Naturalmente i testi di Lipman possono rappresentare un valido ausilio alla pratica del filosofare con i bambini, ma non necessariamente esauriscono il repertorio narrativo o espressivo che può essere utilizzato come pre-testo per una philosophy session. Differenti codici espressivi (musica, teatro, poesia, pittura, ecc.) possono, a nostro avviso, integrarsi attraverso un percorso la cui strutturazione non esclude creatività e libertà. L’insegnante ha soprattutto la funzione di facilitatore, favorendo le condizioni migliori per una piena espressione da parte dei bambini. La sua presenza non è direttiva ma di supporto e si attua all’interno di un pensare in cerchio (realizzato anche fisicamente) che unisce tutti i partecipanti. Progressivamente in tal modo si sviluppa la capacità di ascolto di ciascuno, la comprensione del punto di vista dell’altro, la messa in discussione del proprio punto di vista. In linea generale agli incontri sono presenti uno o due osservatori, con il compito di verbalizzare l’intera sessione, gli interventi del docente facilitatore e dei bambini. La discussione può durare dai 15 ai 30 minuti. La sessione è preceduta dalla lettura di un testo che introduce i temi della discussione.

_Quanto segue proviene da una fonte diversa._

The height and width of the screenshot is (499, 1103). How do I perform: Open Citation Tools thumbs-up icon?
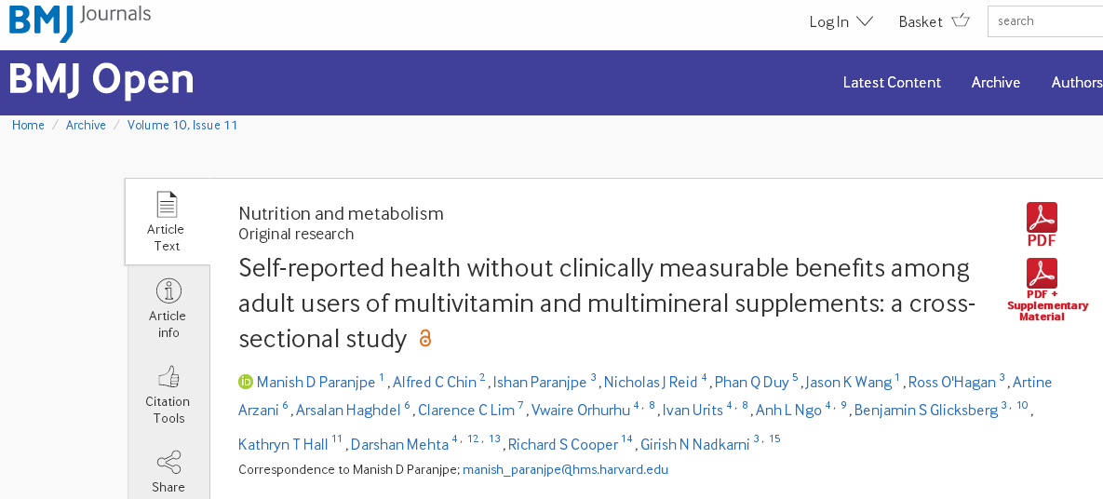coord(168,377)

6. E’ tempo di rimettere al centro degli interessi della società l’educazione. Per fare questo non occorrono Grandi Riforme Ministeriali quanto piuttosto il riconoscimento e la valorizzazione di pratiche educative innovative e condivise. Non c’è bisogno né di una scuola autoreferenziale, oppure pseudoaziendale o ingessata nelle proprie inerzie burocratiche. La vera riforma consisterebbe nel realizzare una comunità educativa in relazione col territorio, con i vari soggetti che lo popolano, investita da un’idea di partecipazione democratica. Filosofi di strada e filosofi accademici, adulti e bambini, potrebbero qui incontrarsi e rinnovare l’emozionante sfida all’enigma che da sempre l’Oracolo pone al viandante: Conosci te stesso!
P.S.
Quanto abbiamo cercato di sintetizzare costituisce ovviamente solo un primo e semplificato approccio alla Filosofia con i bambini. Numerosi temi andrebbero approfonditi. Uno fra tanti, ad esempio, quello del rapporto tra pratica filosofica e altre discipline, quali la psicologia, la pedagogia o la linguistica. Riteniamo che solo un orizzonte interdisciplinare può permettere un corretto approccio alla complessità del compito educativo. Da qui quindi possono partire innumerevoli sentieri che conducono tutti a recuperare una visione multidimensionale della persona.